● **What is required**:
From the entries that follow, report every line in which "Open" occurs.

........

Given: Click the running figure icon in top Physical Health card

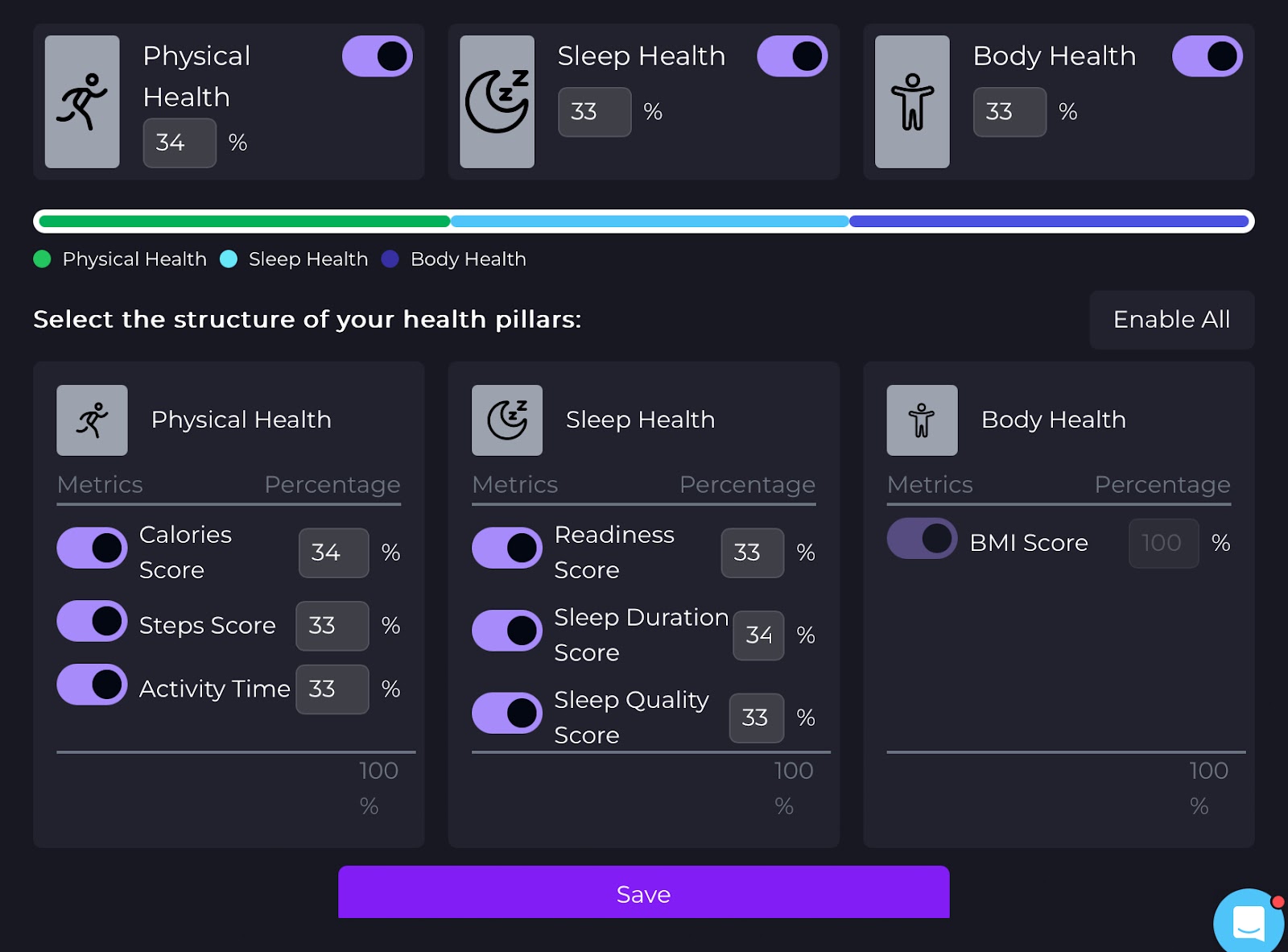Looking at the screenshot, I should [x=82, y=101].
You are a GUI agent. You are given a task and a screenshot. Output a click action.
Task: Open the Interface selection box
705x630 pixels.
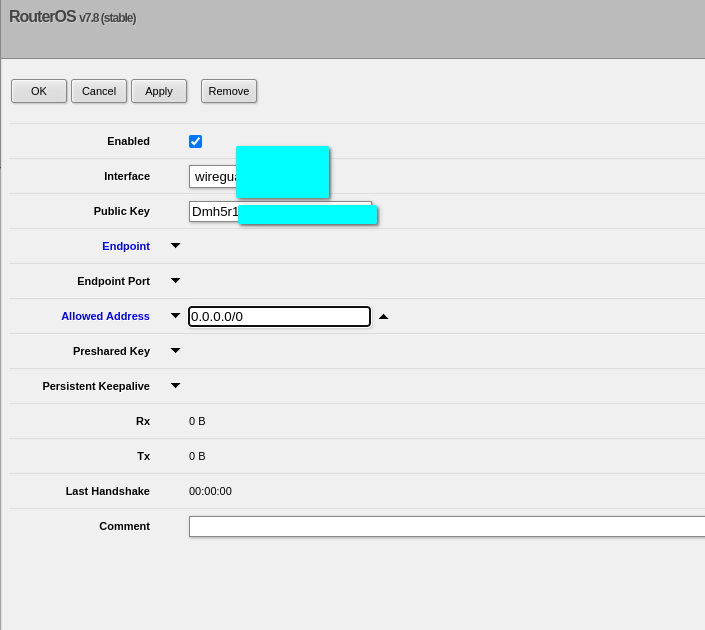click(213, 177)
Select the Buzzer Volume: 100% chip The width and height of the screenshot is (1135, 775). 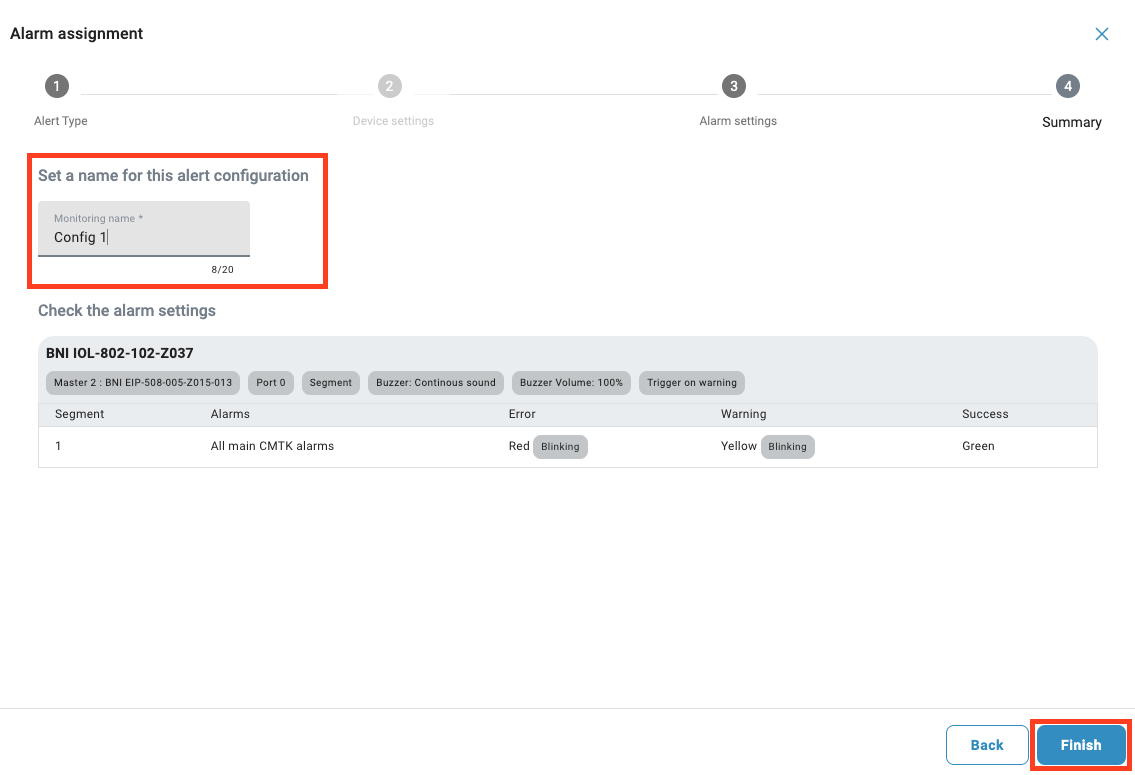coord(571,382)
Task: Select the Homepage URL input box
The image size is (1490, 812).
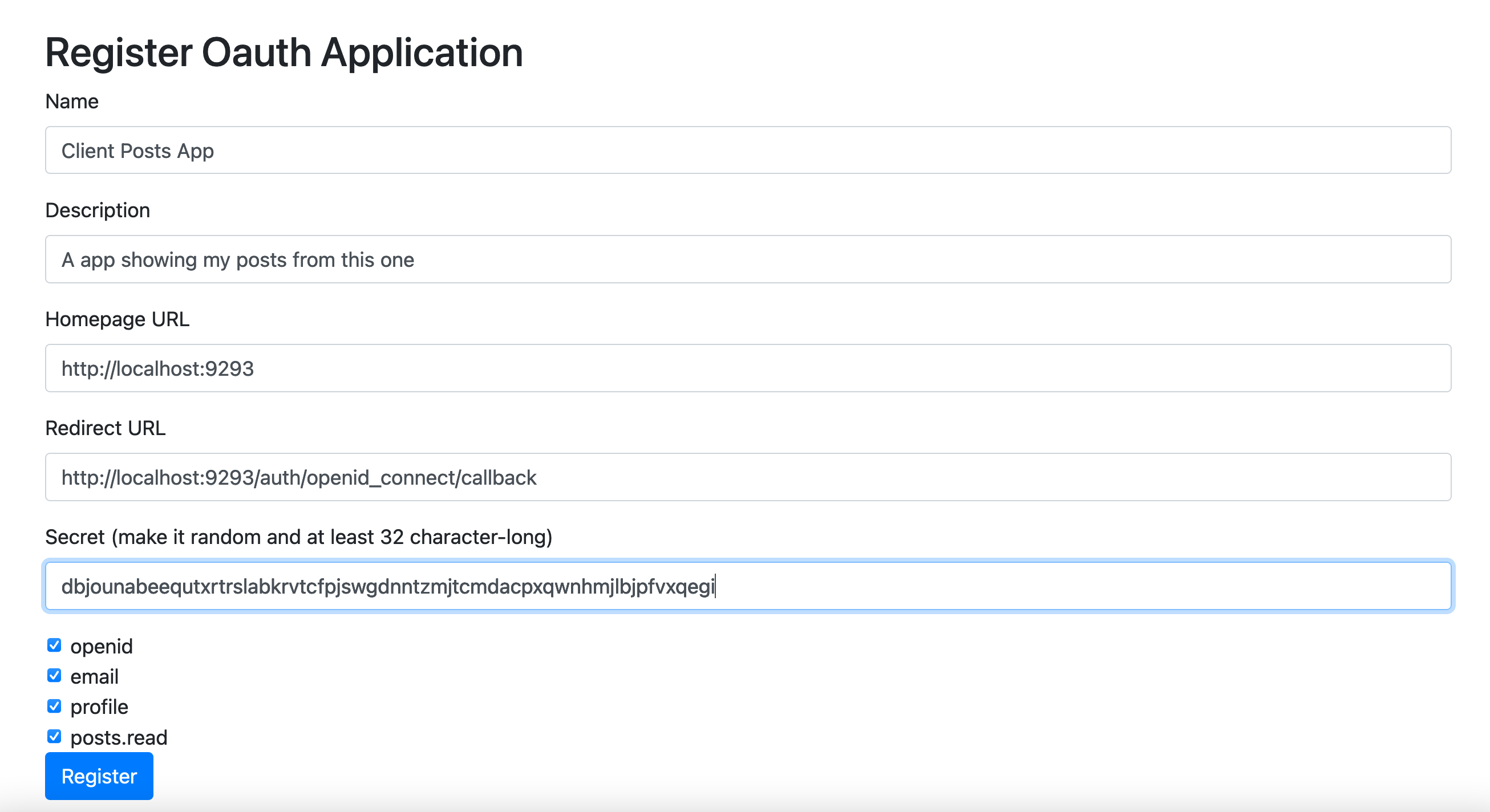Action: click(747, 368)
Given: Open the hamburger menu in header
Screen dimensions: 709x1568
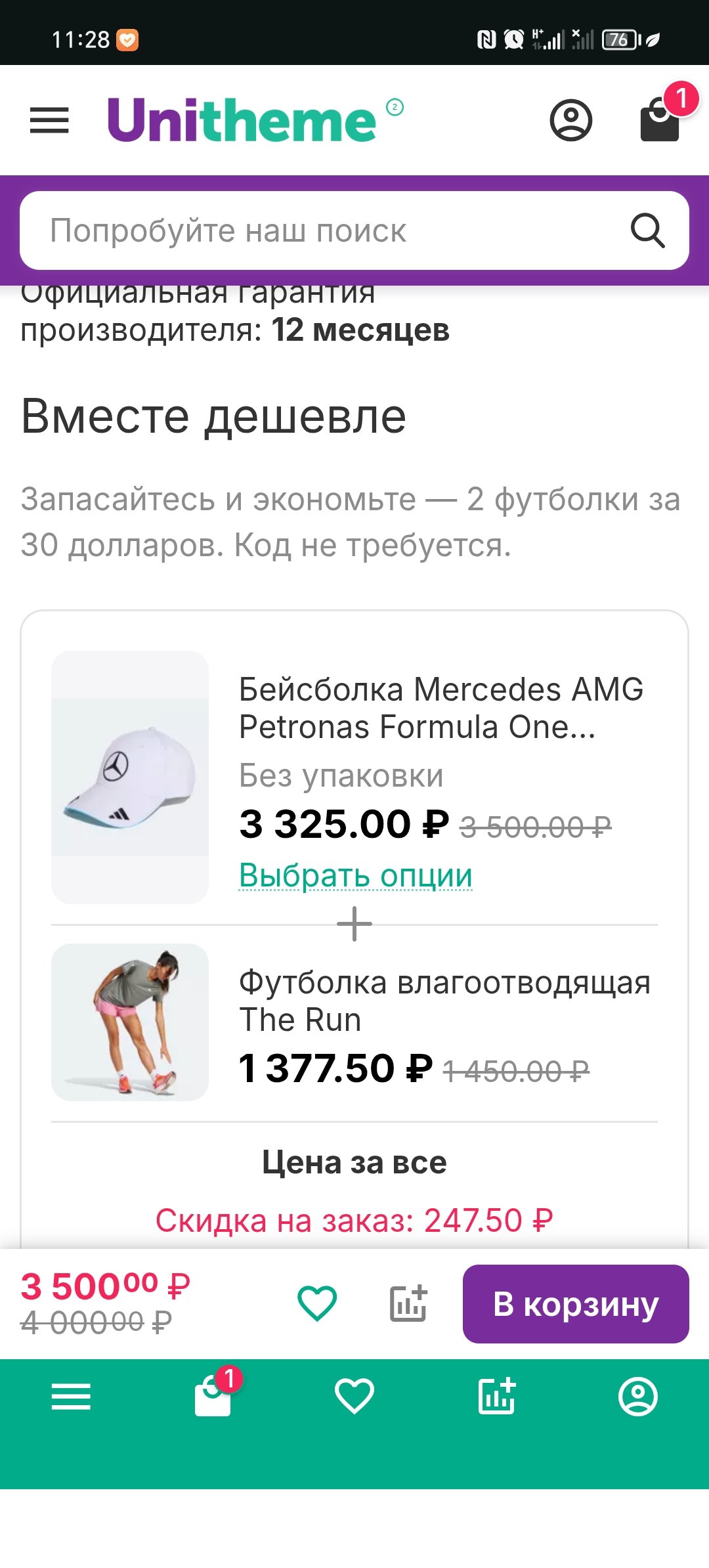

........

● **Your solution**:
Task: Open the Interface selection box
Given: Open the hamburger menu in header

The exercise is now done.